How to Spot Problems on Your Honda Accord Door Lock Actuator
Locking and unlocking the doors of your Honda Accord is a crucial aspect in operating the car. These are affected by your door lock actuator, the motor inside your door panel that moves the door latch to open or close the door. When your door lock actuator is bad, your car is open for anyone's easy access. More so, you may experience the frustration from difficulty in unlocking the door. With this, before things get worse, you should know when your door lock actuator is running its final miles.
Your door lock actuator has two rubber stoppers inside. These stoppers secure the position of the motor inside the actuator. There are times when one of these rubber components slides out of its place. When this happens, the motor also moves slightly out of its position. This causes the buzzing sounds when operating your door lock actuator. To fix this, open the actuator and secure the position of the rubber stops with quick-drying silicone.

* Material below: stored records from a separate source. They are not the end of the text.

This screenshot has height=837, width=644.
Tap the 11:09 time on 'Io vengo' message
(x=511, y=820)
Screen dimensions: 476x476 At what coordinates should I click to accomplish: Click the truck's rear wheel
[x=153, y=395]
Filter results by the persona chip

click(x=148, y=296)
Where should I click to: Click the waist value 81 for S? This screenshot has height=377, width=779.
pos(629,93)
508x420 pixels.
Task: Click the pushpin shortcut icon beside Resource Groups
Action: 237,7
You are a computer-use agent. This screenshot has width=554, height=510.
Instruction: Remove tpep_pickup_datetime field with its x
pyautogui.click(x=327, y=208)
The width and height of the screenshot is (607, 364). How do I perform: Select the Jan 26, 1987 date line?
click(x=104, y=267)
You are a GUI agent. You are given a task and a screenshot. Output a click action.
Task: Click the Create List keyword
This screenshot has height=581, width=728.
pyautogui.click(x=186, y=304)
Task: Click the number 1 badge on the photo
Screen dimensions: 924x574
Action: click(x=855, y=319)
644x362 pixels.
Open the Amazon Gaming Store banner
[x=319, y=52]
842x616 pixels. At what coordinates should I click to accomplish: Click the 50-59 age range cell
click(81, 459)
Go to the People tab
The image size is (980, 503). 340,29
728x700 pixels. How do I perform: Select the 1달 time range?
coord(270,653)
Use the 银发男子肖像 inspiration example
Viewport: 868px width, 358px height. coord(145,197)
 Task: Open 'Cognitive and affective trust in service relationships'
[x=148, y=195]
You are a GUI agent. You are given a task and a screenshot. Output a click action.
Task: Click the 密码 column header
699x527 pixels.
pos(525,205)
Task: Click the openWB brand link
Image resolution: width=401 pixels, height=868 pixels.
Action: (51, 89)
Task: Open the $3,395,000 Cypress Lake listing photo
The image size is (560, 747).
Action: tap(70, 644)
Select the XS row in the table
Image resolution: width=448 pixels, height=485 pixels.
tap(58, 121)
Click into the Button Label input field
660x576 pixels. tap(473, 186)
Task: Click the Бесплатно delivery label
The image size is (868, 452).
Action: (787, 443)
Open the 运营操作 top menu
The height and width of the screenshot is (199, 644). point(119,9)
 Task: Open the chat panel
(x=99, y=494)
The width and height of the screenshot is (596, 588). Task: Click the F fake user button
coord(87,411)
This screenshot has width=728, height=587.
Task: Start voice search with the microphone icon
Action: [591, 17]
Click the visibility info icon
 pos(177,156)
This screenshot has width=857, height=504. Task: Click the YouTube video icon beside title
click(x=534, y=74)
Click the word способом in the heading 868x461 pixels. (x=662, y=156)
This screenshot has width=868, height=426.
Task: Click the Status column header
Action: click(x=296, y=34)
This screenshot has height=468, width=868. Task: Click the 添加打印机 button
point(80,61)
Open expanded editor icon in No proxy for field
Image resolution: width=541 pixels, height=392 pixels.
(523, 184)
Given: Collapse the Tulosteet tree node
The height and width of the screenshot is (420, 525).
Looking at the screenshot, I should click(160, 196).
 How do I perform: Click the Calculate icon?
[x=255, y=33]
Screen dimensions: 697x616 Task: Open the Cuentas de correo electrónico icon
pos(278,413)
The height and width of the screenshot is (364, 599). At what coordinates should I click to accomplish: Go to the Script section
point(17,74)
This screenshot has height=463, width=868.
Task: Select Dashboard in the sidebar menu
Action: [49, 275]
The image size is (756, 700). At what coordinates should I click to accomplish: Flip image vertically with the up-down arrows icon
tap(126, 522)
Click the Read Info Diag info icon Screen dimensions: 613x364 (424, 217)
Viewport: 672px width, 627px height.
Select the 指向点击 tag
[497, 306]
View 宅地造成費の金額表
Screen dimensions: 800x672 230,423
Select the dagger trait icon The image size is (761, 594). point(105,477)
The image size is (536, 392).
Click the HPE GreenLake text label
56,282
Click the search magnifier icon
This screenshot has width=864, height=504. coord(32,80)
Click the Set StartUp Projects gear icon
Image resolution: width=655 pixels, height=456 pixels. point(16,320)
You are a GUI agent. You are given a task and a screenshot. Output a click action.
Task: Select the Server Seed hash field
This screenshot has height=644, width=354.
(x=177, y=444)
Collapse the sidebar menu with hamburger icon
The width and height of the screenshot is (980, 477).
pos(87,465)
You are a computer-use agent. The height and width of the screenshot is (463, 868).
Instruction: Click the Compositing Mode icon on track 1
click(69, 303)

One door lock does not work with the use of the central switch
If one of your door locks do not work when using the central switch, there may be an issue with the wiring of your door lock actuator. The actuator may not be getting enough voltage to make it move the door latch. This may be caused by a poor relay. You can check your relay and look for possible short circuits or small damage. You may also try replacing the relay.
You would know when your lock is getting slow or sluggish. This can be annoying because your lock takes some time before finally opening or closing. This problem is caused by a burned door lock actuator which tends to slow down before finally giving in. This part burns because of corrosion and dirt inside your door panel. With this, you should replace your burned actuator and regularly keep the new one from dirt and dust.
Door locks and unlocks on its own
This is a rare symptom that can be a little creepy at the same time. This is caused by a bad actuator wiring. What you can do is check the wires. They may be touching ground somewhere, causing intermittent activations of the actuator. If these continue, the actuator may die due to excess work.